According to this embodiment, the ratio between the cross-sectional
area D of the primary oil 64 constituting the oil path 62 and the
displacement volume V of the compression chamber 43 is set to a
value in a predetermined range, so that the sealing performance
between the inner surface 49 of the cylinder and the roller 45A is
enhanced with preventing liquid compression due to excessive
injection of the oil 8.
In this embodiment, the hermetically sealed rotary compressor 100
having the two cylinders 41A, 41B is described.
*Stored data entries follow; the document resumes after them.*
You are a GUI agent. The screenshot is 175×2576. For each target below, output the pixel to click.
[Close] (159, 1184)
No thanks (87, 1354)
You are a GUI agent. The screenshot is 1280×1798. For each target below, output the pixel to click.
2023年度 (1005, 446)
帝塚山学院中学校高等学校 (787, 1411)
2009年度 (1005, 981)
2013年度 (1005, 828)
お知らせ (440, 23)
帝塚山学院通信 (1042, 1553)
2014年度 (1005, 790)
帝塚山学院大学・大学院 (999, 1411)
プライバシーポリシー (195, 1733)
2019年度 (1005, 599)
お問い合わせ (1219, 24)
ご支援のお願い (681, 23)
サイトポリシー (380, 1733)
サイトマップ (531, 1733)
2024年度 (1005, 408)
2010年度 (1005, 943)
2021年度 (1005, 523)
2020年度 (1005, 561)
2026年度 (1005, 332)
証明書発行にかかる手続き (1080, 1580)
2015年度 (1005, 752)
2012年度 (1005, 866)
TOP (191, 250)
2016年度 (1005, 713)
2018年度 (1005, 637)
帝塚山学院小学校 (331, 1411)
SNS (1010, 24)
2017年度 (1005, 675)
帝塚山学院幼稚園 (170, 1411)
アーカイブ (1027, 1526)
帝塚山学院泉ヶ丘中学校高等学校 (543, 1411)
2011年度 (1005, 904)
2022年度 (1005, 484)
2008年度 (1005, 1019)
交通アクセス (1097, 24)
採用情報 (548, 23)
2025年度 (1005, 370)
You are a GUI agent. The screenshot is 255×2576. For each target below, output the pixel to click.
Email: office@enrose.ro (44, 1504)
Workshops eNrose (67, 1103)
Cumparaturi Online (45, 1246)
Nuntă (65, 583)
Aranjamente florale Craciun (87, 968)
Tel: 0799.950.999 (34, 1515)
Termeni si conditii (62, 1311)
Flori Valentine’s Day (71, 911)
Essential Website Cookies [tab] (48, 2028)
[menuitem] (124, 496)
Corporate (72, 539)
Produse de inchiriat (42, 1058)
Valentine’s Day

However, the
present invention is not limited to the above embodiment, and the
present invention may be applied to a hermetically sealed rotary
compressor 100' having one cylinder.
Specifically, when the hermetically sealed rotary compressor 100'
is constructed so that one cylinder 41 is disposed between the
primary bearing 7A and the secondary bearing 7B as shown in FIG. 5,
it may be designed so that an oil stocking portion 61' is provided
between the primary bearing 7A and the crank shaft 3, an secondary
oil path 63' for leading the oil stocked in the oil stocking
portion 61' to the upper surface of the cylinder 41 is formed in
the primary bearing 7A, and a primary oil path 64' that
intercommunicates with the secondary oil 63' and leads the oil 8 to
the compression chamber 43 of the cylinder 41 is formed on the
upper surface of the cylinder 41. Furthermore, when the secondary
oil path 63' is formed in the primary bearing 7A, the hermetically
sealed rotary compressor 100' may be designed so that a first oil
path 65' is formed so as to penetrate from the outer peripheral
surface of the primary bearing 7A through the primary bearing 7A to
the oil stocking portion 61', a second oil path 66' is provided so
as to extend from the lower surface of the primary bearing 7A in
the vertical direction and intercommunicate with the first oil path
65', and one end of the first oil path 65' is closed by a plug
67'.
Second Embodiment
Next, a second embodiment according to the present invention will
be described.
FIG. 6 is a longitudinally-sectional view showing a hermetically
sealed rotary compressor 100A according to a second embodiment of
the present invention, and FIG. 7 is an enlarged
longitudinally-sectional view showing a rotary compressing
element.
As shown in FIGS. 6 and 7, the hermetically sealed rotary
compressor 100A is greatly different in the construction of the
rotary compressing element from the first embodiment. The
construction of the other parts are substantially the same as the
first embodiment, and thus the rotary compressing element of the
second embodiment will be described in detail in the following
description. The same elements as the first embodiment are
represented by the same reference numerals, and the description
thereof is omitted.
The rotary compressing element 4A is constructed so as to have one
cylinder 41 unlike the rotary compressing element 4 of the first
embodiment shown in FIGS. 1 and 2. Specifically, the cylinder 41 is
sandwiched between the primary bearing 7A (support member) and the
secondary bearing 7B, and integrally fixed to the primary bearing
7A and the secondary bearing 7B by bolts or the like.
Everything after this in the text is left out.